Based on an ongoing project, University of Waikato researchers contend that building backdoors into encryption contravenes important encryption principles and should not be pursued as a matter of law and policy.
According to the principal investigators, Dr Michael Dizon, Associate Professor Wayne Rumbles and Associate Professor Ryan Ko, encryption is designed to preserve the objectives of protecting the confidentiality, integrity and authenticity of data and communications. Any legislative proposal that requires the creation of backdoors contravenes all these three cybersecurity objectives because a backdoor is akin to introducing a known weakness in the system.

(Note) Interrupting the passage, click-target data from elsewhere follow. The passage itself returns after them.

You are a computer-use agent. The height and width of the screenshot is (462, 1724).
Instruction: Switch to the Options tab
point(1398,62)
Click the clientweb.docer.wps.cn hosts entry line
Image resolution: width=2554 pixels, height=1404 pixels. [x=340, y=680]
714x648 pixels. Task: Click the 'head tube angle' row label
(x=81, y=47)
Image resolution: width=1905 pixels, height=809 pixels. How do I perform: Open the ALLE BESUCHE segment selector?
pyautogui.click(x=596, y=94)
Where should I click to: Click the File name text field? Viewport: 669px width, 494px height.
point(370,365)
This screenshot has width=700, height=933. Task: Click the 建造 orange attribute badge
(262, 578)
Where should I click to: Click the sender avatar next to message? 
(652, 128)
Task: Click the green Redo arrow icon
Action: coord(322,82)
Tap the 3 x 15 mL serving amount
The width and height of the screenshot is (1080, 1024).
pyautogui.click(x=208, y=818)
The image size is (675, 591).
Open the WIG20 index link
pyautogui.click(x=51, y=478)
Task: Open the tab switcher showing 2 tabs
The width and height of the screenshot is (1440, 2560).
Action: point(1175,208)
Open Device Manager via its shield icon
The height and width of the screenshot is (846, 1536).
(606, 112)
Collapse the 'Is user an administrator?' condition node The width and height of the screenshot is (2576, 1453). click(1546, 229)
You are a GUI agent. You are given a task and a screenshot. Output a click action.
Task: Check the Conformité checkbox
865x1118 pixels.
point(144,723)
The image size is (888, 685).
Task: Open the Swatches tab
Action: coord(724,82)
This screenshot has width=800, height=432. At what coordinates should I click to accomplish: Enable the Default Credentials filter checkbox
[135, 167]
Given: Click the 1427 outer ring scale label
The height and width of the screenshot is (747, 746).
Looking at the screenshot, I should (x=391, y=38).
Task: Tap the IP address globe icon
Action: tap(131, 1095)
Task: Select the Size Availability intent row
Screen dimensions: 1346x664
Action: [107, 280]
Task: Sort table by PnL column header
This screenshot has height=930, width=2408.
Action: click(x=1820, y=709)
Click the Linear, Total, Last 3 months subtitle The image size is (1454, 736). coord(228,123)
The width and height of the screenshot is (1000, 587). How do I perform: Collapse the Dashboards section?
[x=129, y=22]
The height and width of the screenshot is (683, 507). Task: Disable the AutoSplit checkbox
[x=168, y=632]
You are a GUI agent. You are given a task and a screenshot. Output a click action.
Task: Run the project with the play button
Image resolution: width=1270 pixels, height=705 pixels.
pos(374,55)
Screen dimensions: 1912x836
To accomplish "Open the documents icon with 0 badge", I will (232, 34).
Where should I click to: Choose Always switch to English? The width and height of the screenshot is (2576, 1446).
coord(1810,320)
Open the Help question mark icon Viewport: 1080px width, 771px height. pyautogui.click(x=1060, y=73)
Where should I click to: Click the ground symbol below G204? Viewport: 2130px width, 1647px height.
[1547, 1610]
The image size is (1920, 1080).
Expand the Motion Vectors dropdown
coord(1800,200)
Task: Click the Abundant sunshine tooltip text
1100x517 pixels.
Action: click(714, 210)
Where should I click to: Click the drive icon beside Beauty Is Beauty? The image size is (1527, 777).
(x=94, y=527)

“Backdoors are also at odds with another key principle that encryption should be resistant to attacks. They compromise a computer system’s security and resilience”, Dr Dizon explains. Their position against backdoors is supported by the recently proposed Assistance and Access Bill 2018 in Australia, where the Australian Government declares that it “has no interest in undermining systems that protect the fundamental security of communications. This includes a prohibition on building a decryption capability. So-called ‘backdoors’ weaken the digital security of Australians and others”.
The Waikato researchers also note that encryption is adversarial in nature. Historically, encryption is a cat-and-mouse game between codemakers and codebreakers. Based on this finding, the researchers suggest that innovation in cybersecurity should be prioritised and continuous improvements to encryption should be encouraged since these are essential to stay ahead in the arms race. The researchers also believe that caution should be exercised when imposing legal obligations on technology providers that end up dissuading them from keeping their systems safe and secure.
The research project on encryption is funded by the New Zealand Law Foundation’s Information Law and Policy Project (ILAPP), which is intended to explore and develop law and policy to help New Zealand adapt to future changes in the information age, and the University of Waikato’s Strategic Investment Fund – Research.